PROMPT -> Out of the material that follows, write out exactly the lines from the line with "Task: Open the Profile HWUI rendering setting" to the line with "You are a computer-use agent. Screen", both ends included, and no others.
______
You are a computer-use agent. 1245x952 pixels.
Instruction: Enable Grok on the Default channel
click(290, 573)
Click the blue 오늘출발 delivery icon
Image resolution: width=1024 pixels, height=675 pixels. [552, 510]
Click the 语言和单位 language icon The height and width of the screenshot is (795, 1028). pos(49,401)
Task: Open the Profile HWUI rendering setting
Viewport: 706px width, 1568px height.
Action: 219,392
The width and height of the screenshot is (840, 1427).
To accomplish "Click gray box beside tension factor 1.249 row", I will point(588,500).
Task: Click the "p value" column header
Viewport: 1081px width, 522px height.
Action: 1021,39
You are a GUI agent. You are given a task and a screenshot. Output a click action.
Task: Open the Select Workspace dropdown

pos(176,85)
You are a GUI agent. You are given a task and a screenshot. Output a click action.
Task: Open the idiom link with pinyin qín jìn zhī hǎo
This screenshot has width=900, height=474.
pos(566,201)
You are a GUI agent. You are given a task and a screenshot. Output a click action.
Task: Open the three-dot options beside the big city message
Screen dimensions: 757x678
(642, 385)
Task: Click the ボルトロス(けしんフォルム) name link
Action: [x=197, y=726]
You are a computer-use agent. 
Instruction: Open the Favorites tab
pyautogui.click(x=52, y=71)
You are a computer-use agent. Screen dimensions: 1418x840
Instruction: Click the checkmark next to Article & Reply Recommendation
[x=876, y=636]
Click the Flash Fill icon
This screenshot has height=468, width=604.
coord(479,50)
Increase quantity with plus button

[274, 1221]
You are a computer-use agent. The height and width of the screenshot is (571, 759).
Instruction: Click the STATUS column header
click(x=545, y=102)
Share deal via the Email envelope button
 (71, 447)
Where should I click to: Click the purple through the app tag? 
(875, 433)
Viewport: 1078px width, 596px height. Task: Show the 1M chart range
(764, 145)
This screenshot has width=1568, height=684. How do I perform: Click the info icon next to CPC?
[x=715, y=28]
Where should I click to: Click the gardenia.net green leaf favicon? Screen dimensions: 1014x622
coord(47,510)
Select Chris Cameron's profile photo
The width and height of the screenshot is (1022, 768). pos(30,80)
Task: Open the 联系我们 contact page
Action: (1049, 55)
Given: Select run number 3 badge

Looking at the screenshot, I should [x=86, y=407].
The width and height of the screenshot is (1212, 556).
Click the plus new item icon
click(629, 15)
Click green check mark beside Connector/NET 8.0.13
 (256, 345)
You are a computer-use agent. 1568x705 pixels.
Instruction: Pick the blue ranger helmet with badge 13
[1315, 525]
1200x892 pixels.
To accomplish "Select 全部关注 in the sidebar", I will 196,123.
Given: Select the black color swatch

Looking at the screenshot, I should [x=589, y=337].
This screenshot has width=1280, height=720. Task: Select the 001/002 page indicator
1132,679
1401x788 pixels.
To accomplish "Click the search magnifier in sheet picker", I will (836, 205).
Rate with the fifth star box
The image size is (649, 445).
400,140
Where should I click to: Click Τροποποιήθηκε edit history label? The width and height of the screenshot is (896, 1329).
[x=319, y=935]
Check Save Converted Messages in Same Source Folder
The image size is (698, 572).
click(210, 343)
______
RESPONSE BOX ->
Task: Open the Profile HWUI rendering setting
Viewport: 706px width, 1568px height.
Action: 219,392
The width and height of the screenshot is (840, 1427).
To accomplish "Click gray box beside tension factor 1.249 row", I will point(588,500).
Task: Click the "p value" column header
Viewport: 1081px width, 522px height.
Action: 1021,39
You are a GUI agent. You are given a task and a screenshot. Output a click action.
Task: Open the Select Workspace dropdown

pos(176,85)
You are a GUI agent. You are given a task and a screenshot. Output a click action.
Task: Open the idiom link with pinyin qín jìn zhī hǎo
This screenshot has width=900, height=474.
pos(566,201)
You are a GUI agent. You are given a task and a screenshot. Output a click action.
Task: Open the three-dot options beside the big city message
Screen dimensions: 757x678
(642, 385)
Task: Click the ボルトロス(けしんフォルム) name link
Action: [x=197, y=726]
You are a computer-use agent. 
Instruction: Open the Favorites tab
pyautogui.click(x=52, y=71)
You are a computer-use agent. Screen dimensions: 1418x840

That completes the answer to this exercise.